A multicenter, randomized, double blind and placebo-controlled trial was conducted to investigate sugarcane bagasse dietary fiber (SBDF) as an adjuvant therapy for stable chronic obstructive pulmonary disease. In total, 196 participants were treated with 6 g of SBDF daily for 30 days and a 6-month follow-up. Post-treatment pulmonary clinical symptoms and severity of dyspnea were significantly relieved in trail group, besides, better results showed in St. George’s Respiratory Questionnaire for trial group compared to the control group (Miao et al., 2016).

Sugarcane dietary fiber (SDF) has been researched in various food products for different reasons.
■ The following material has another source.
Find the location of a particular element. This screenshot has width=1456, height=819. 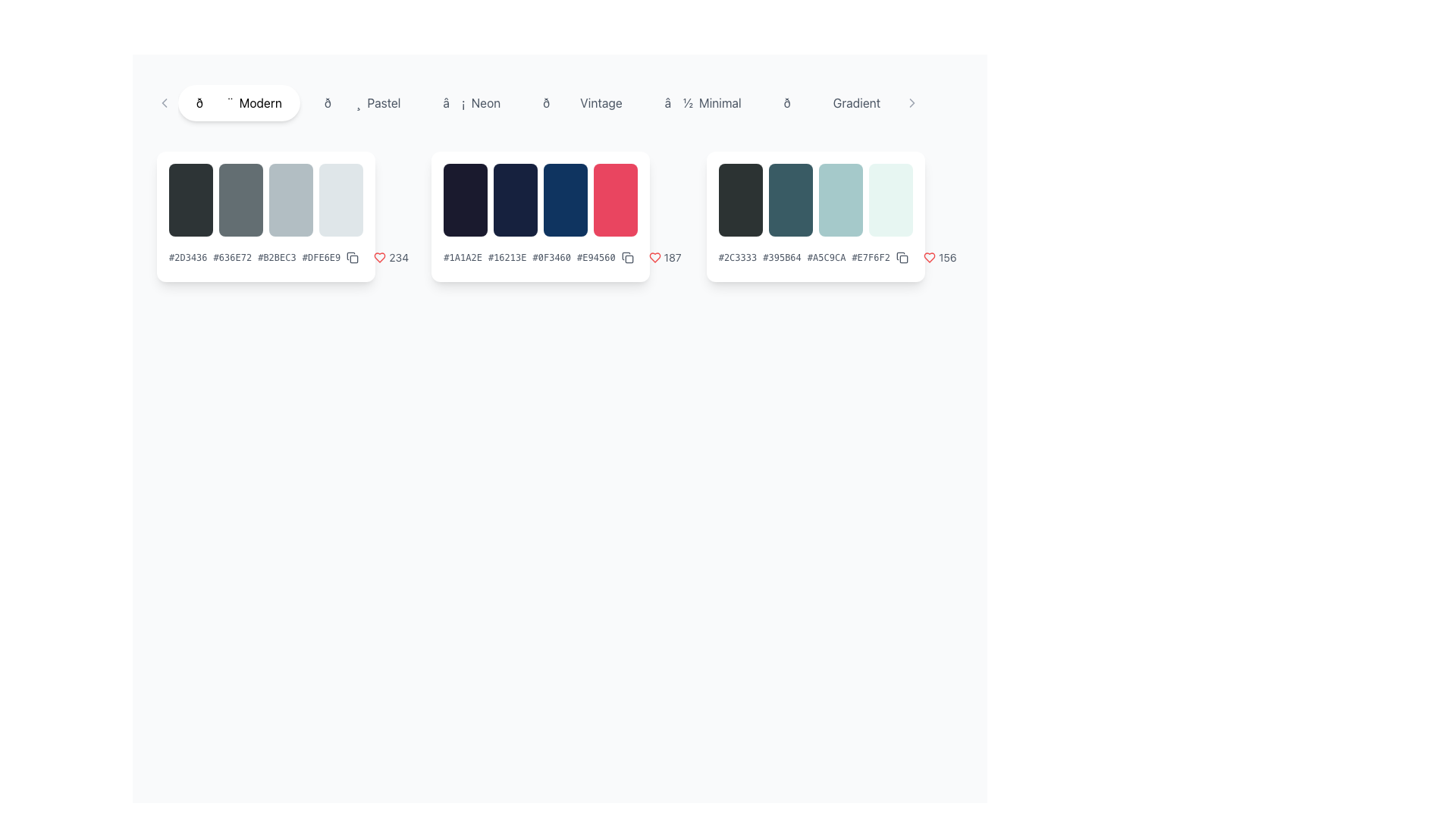

the 'Vintage' text label in the navigation bar to filter the displayed content to match the 'Vintage' theme is located at coordinates (600, 102).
SDF was added to replace fat in meat products like frankfurter containing 30% animal fat with high content of cholesterol and saturated fat unfavorable by customers (Zhuang et al., 2016). In this way, actual usage of SDF indirectly lowered the risk of obesity, hypertension, coronary heart and cardiovascular diseases. SDF has been added in baked food contributed to its neutral in taste and odor, in which SDF was treated with alkaline hydrogen peroxide (AHP) to improve its physical and chemical properties. AHP treatment removed 53% of lignin and increased water capacity and oil-binding capacity by 96 and 55%, respectively. As a result, addition of 10% AHP-treated SDF and 1.5% sucrose ester in bread enriched nutraceutical components and maintained good customer acceptance (Sangnark & Noomhorm, 2003).

Sugarcane rind has valuable phytochemicals including various flavonoids, phenolic acids, octacosanol, phytosterols and dietary fiber. These components can provide vital health benefits such as antioxidant, anti-inflammatory, anticancer, antivirus and further attenuation of the risk of cardiovascular and coronary heart disease. As a disposed part in sugarcane industry, effective extraction of these phytochemicals from sugarcane rind is a double-win strategy. However, optimum extraction method of each phytochemical or a thoughtful entire extraction process of several or all phytochemicals still needs to be investigated. Furthermore, relatively few research has focused on health benefits of sugarcane rind and further studies are required to confirm the actual mechanism behind the associated health benefits.